K, do you have a history of self sabotage? Am asking, because I sure do. You said something about getting anxious when things start to go well and also something about wanting to push him away or start something. That's why I am asking this.
My old habit of self sabotage..came from low self esteem and insecurity and feelings of worthlessness. I didn't feel I deserved anything good or worthwhile in my life and so messed things up for myself all the time. I did this through my drinking, am recovering alcoholic, and through other behaviors. I have been wrestling with this of late, although sober now, feeling like things aren't good enough, wanting more, wanting to fix the sitch completely...and have all perfect now! So, what to do? Stop, breathe, and relax. Look at all the progress that has been made to date. Focus on good things in R...remember how bad it was...and then realize how much better it has gotten...focus on progress not perfection...

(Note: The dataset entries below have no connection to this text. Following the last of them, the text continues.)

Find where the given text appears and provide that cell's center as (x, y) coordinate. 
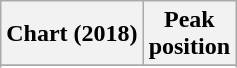
Peakposition (189, 34)
Chart (2018) (72, 34)
Scan for the cell matching the given text and deliver its (X, Y) coordinate at center. 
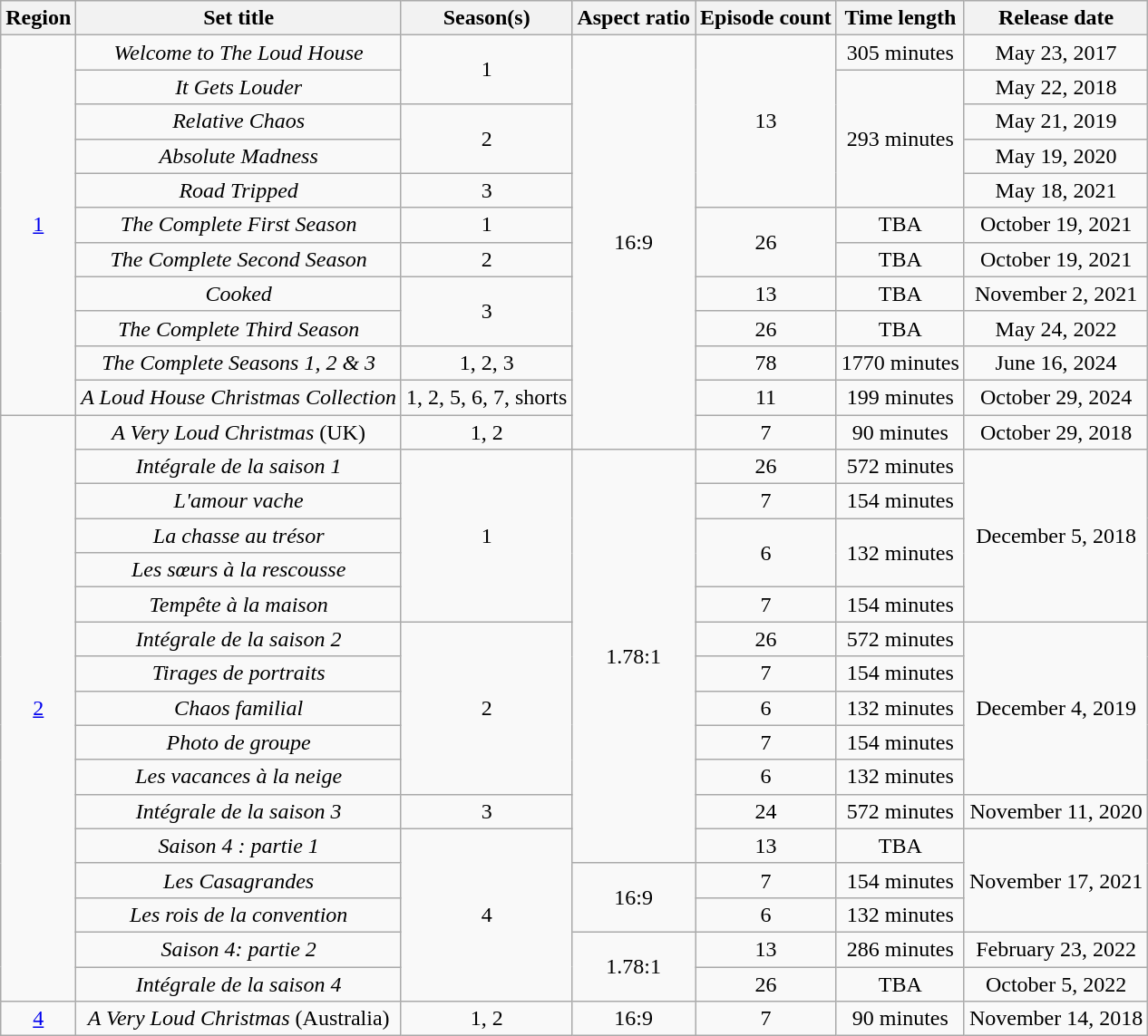
December 4, 2019 (1056, 708)
Absolute Madness (239, 156)
Les Casagrandes (239, 880)
November 17, 2021 (1056, 880)
Photo de groupe (239, 743)
Release date (1056, 18)
May 22, 2018 (1056, 87)
Cooked (239, 294)
Les vacances à la neige (239, 777)
November 14, 2018 (1056, 1019)
Tempête à la maison (239, 605)
78 (766, 363)
June 16, 2024 (1056, 363)
Les sœurs à la rescousse (239, 570)
Intégrale de la saison 3 (239, 812)
The Complete First Season (239, 225)
A Very Loud Christmas (UK) (239, 433)
May 18, 2021 (1056, 190)
199 minutes (900, 397)
Relative Chaos (239, 122)
October 29, 2018 (1056, 433)
Intégrale de la saison 2 (239, 639)
Region (38, 18)
1, 2, 3 (486, 363)
305 minutes (900, 53)
December 5, 2018 (1056, 536)
L'amour vache (239, 501)
Episode count (766, 18)
1770 minutes (900, 363)
A Loud House Christmas Collection (239, 397)
24 (766, 812)
Les rois de la convention (239, 915)
The Complete Third Season (239, 328)
February 23, 2022 (1056, 949)
May 23, 2017 (1056, 53)
Intégrale de la saison 1 (239, 467)
October 29, 2024 (1056, 397)
May 19, 2020 (1056, 156)
October 5, 2022 (1056, 984)
Tirages de portraits (239, 674)
Saison 4: partie 2 (239, 949)
11 (766, 397)
May 24, 2022 (1056, 328)
Season(s) (486, 18)
286 minutes (900, 949)
Set title (239, 18)
A Very Loud Christmas (Australia) (239, 1019)
Time length (900, 18)
293 minutes (900, 139)
November 11, 2020 (1056, 812)
The Complete Second Season (239, 259)
May 21, 2019 (1056, 122)
1, 2, 5, 6, 7, shorts (486, 397)
Road Tripped (239, 190)
The Complete Seasons 1, 2 & 3 (239, 363)
La chasse au trésor (239, 536)
Chaos familial (239, 708)
Saison 4 : partie 1 (239, 846)
November 2, 2021 (1056, 294)
Intégrale de la saison 4 (239, 984)
It Gets Louder (239, 87)
Welcome to The Loud House (239, 53)
Aspect ratio (634, 18)
Determine the (x, y) coordinate at the center of the cell enclosing the given text.  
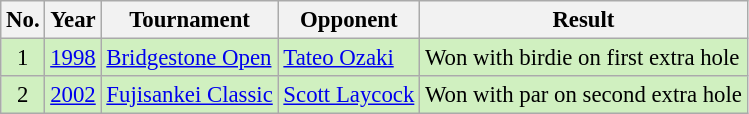
Fujisankei Classic (190, 95)
Year (73, 20)
Won with birdie on first extra hole (584, 58)
Scott Laycock (349, 95)
No. (23, 20)
Bridgestone Open (190, 58)
1 (23, 58)
Opponent (349, 20)
Won with par on second extra hole (584, 95)
Tournament (190, 20)
2 (23, 95)
Result (584, 20)
2002 (73, 95)
1998 (73, 58)
Tateo Ozaki (349, 58)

You did a great job on lists! Print those out and read them to yourself whenever you start to feel down. You are a wonderful, worthwhile, amazing woman...don't forget it! And you deserve to be happy...so remember, happiness comes from within. When you love yourself, then you have enough love to love others....and you don't need love from them. So, when you get it ...it's all gravy...extra bonus material....and it sounds to me like you've been getting in some loving with your H as of late, too...wooohooo....that always helps.